Hunched over a laptop computer aboard the UM Pediatric Mobile Clinic, Medical Director Adrian Khaw, M.D., tends to fundraising duties before his youthful patients start materializing.
"I've been up ‘til 4 in the morning for two nights in a row, working on this grant," says Khaw, a wiry, intense young man. Outside, low-hanging gray clouds spit intermittent rain onto a dirt lot beside San Juan Bosco Catholic Church, a west Miami landmark that Khaw's 37-foot clinic on wheels is visiting for the day.
If there's a constant in Khaw's life, it's that financial backing for his mobile medical facility is a dicey proposition. Another is that there never seem to be enough hours in a day to make a major impact on his target population of underserved and uninsured kids.
Not that any of this has cooled Khaw's ardor for what he does.
"I relate really well to kids. I want to do preventive health and I feel a real affinity for this kind of work," the assistant professor of clinical pediatrics says. "This is a vocation, rather than a job for me. It's more of a calling."
That last observation is evocative of Khaw's father, a United Methodist Church pastor in Baxley, Georgia. Nor did the apple fall far from Khaw's mother, who's a retired medical technologist.
The Khaws' 33-year-old son has been in charge of the mobile clinic since 2008. A van with three examining rooms, and narrow passageways with room for one person at a time, the clinic treated 2,567 patients in 2009, while logging 5,976 hours of training for students, residents, interns and fellows.
"We spend a fair amount of time with each patient," Khaw says as the clinic welcomes its first patient, a 21-month-old girl needing a vaccination. "We're not only doing physicals and vaccines. We're doing lab work, we're doing vision and hearing, we're doing mental health counseling, we're doing social work and psychology.
"And this is all completely free of charge," adds Khaw. "These patients are from disadvantaged backgrounds. They trust us, and they don't have access to health care any other way. They can't even afford the co-payment to go to a community health center."
Khaw sees patients ranging from newborns to 21-year-olds every weekday except Wednesday, which is devoted to administrative tasks.

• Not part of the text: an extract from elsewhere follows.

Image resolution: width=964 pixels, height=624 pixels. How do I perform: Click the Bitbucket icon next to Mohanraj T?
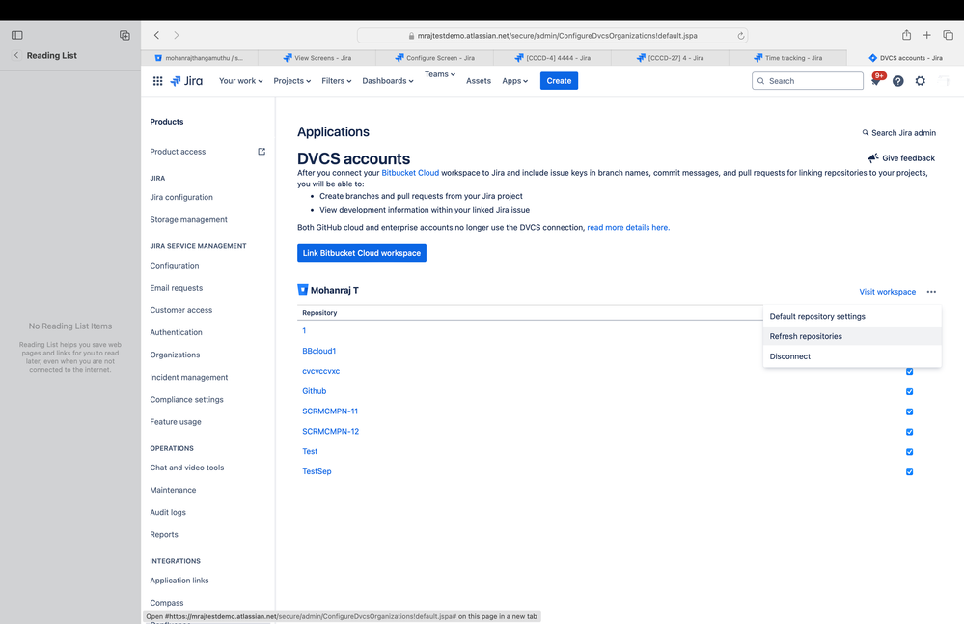click(x=304, y=289)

Entering its eighteenth year of operation, the clinic travels to 22 locations around the Miami metropolitan area, and works in conjunction with community partners such as schools, churches, libraries and community centers.
As he delivers free health care to impoverished neighborhoods, Khaw works with a nurse practitioner, medical assistant, driver/registrar, social worker/mental health counselor, Jackson residents and Miller School students. The blue clinic will never transport Khaw down boulevards paved with gold, and he couldn't care less.
"Money is not a motivating factor for me," says Khaw, who unwinds by playing keyboards with a local jazz band, and the organ at his church on Sundays. "It never has been.
"My goal in life is not to try to impress anybody, have the biggest car, the nicest house. This type of work is what I want to do for the rest of my life."